Spent some hours with my oldest friend last night, in town for a wedding. We've known each other for about thirteen years, a connection that has persisted through college and living on different coasts. She's more amazing every time we meet. I probably am, too. We've grown up, found our voices, and it shows.
In 1996 I moved to Wisconsin, staying for a couple months and then moving back. Now, other than my failure at the time to be living in Massachusetts, I don't have any real proof that I was ever really there. I brought back a couple of tourist brochures, but they're gone, and the only remaining evidence would be, somewhere, a picture of the woman I fell in love with. That's most likely disappeared as well, though, and so the whole experience lives like a dream in my memory. No one was there with me; I like to tell the stories, but I can't really convey the alien nature of living in the spare bedroom of a good-natured, educated Bible literalist, or drinking beer late at night in a garage with couches, or working under the table in a coffee shop for an insane, cocaine-snorting owner. The memories are sharp and present, and mine alone.

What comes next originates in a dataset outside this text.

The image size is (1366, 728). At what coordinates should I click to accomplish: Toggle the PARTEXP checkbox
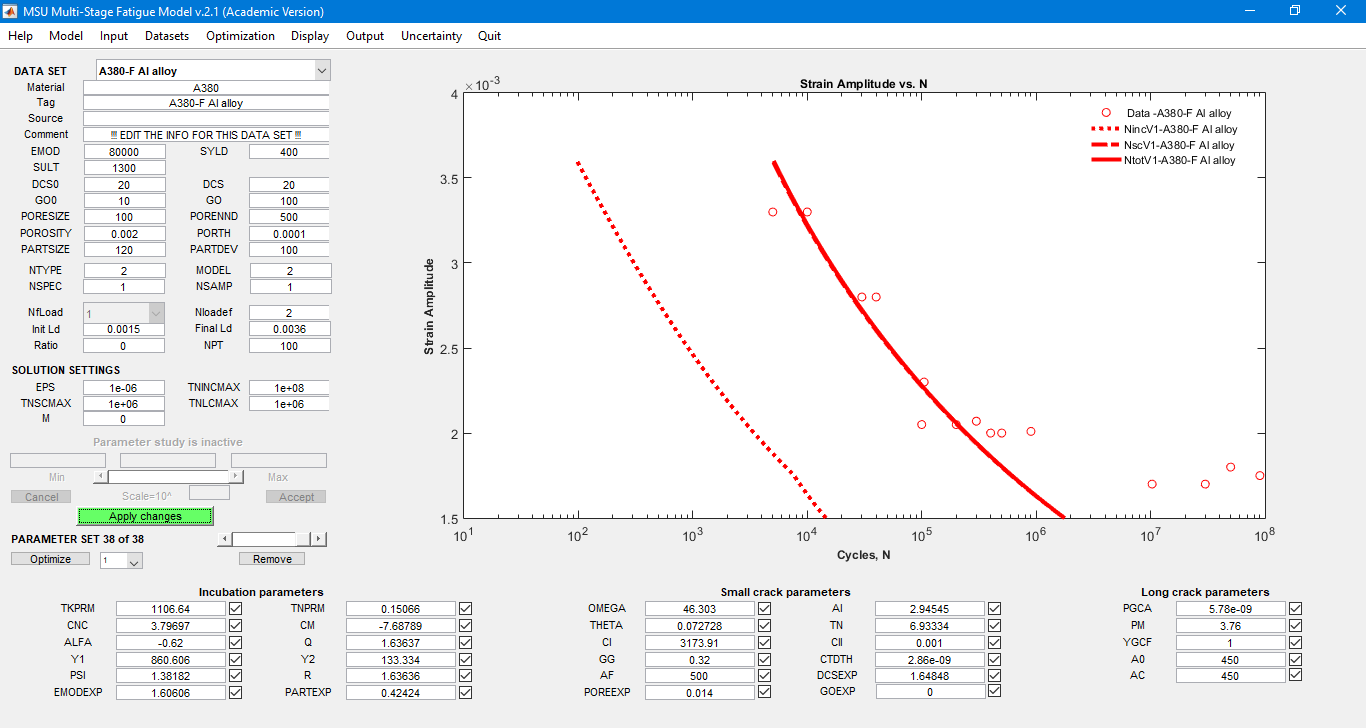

Our adventures and experiences become part of the shining jewel of spirit we hold inside ourselves.
I'm watching State and Main. It's even more brilliant than I remember.
It's been a genuinely slow week at work, but I think maybe my boss is slightly irritated at my low morale and slightly higher-than-usual level of screwing around. I should be more focused this week, and if something's genuinely wrong we'll have what is sometimes called a Come To Jesus--your manager takes you aside and invites you to turn from your current course (slacking, doing poor work, catapulting gerbils across the office at lunch, whatever) and earnestly repent. I do need to bring work back in balance: I've been kinda down on it recently. It's not normally that challenging, and I've been feeling like I have just a small handful of small tasks, and in general it doesn't seem to make a difference (within some number of days) whether I really get my work done on time. They always add more stuff, or I hurry to get it done and then it turns out not to have been that important after all, or something else is holding up the release. I guess I've dealt with it okay in the past, but now I'm all moody about it, and my real challenge is to stop, and bring everything back into focus and into its proper place and see it all for what it is, since I intend to keep this job at least another nine months, and probably longer (despite it not being that challenging; yes, I know, but I have my reasons).
Still happy to see my friend last night. I hope she moves here.